Leaky multiply instruction on Cortex-A75

Tue Dec 18 07:30:00 UTC 2018

tg at gmplib.org (Torbjörn Granlund) writes:

> Ref: https://static.docs.arm.com/101398/0200/arm_cortex_a75_software_optimization_guide_v2.pdf
> Cf pages 15-16.
>
> I haven't seen a leaky multiply instruction on a mainstream CPU since
> the days of POWER3, i.e., in 20 years.

If I manage to read those footnotes correctly, the only multiply
instruction with that data dependency is "Multiply accumulate X-form",
footnote 10, page 15. Maybe we can just avoid that instruction?
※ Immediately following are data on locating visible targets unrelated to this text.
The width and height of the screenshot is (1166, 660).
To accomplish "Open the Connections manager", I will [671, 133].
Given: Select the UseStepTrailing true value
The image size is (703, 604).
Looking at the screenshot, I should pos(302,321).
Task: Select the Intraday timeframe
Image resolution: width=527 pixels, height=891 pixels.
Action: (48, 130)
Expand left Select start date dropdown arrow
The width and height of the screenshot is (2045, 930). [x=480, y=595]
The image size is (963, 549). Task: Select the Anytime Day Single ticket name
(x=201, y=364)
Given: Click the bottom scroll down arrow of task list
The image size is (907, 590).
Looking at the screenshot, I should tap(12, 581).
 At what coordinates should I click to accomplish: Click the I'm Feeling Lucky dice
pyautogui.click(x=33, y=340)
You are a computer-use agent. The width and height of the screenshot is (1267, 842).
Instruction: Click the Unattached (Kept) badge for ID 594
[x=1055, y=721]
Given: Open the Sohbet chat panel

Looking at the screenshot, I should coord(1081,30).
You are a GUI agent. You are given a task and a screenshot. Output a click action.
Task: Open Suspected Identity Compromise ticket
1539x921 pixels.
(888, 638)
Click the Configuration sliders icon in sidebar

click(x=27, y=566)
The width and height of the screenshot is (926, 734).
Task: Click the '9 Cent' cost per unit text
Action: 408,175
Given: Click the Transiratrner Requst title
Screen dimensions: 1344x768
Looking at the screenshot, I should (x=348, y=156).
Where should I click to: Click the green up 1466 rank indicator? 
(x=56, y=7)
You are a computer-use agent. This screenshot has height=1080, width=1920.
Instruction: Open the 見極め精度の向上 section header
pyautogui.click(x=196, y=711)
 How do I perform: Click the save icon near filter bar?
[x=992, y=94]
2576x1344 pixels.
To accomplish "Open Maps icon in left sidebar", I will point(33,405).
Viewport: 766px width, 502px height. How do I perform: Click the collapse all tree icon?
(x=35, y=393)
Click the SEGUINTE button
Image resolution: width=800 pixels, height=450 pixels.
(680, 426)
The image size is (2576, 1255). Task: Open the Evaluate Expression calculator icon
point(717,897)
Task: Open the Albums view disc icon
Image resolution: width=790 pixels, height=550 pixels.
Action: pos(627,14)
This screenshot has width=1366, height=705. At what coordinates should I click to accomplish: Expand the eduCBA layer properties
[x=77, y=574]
But I don't quite get the numbers (and I'm not familiar with the
instruction set, so I'm not really sure which of the instructions are
relevant for GMP loops). UMADDL looks reasonable (3 cycles latency for
the factors, but only 1 for the addend). But UMULHI looks much slower,
so maybe I'm missing something?

Does any arch have a multiply-accumulate-high instruction, producing
floor (a*b+c)/B ? Which would be very useful, if latency for the c input
is small. Would be a reasonably cheap extension if the hardware is based
on a Dadda multiplier (+ pipelining flip-flops at suitable places). See
https://en.wikipedia.org/wiki/Dadda_multiplier

Regards,
/Niels

-- 
Niels Möller. PGP-encrypted email is preferred. Keyid 368C6677.
Internet email is subject to wholesale government surveillance.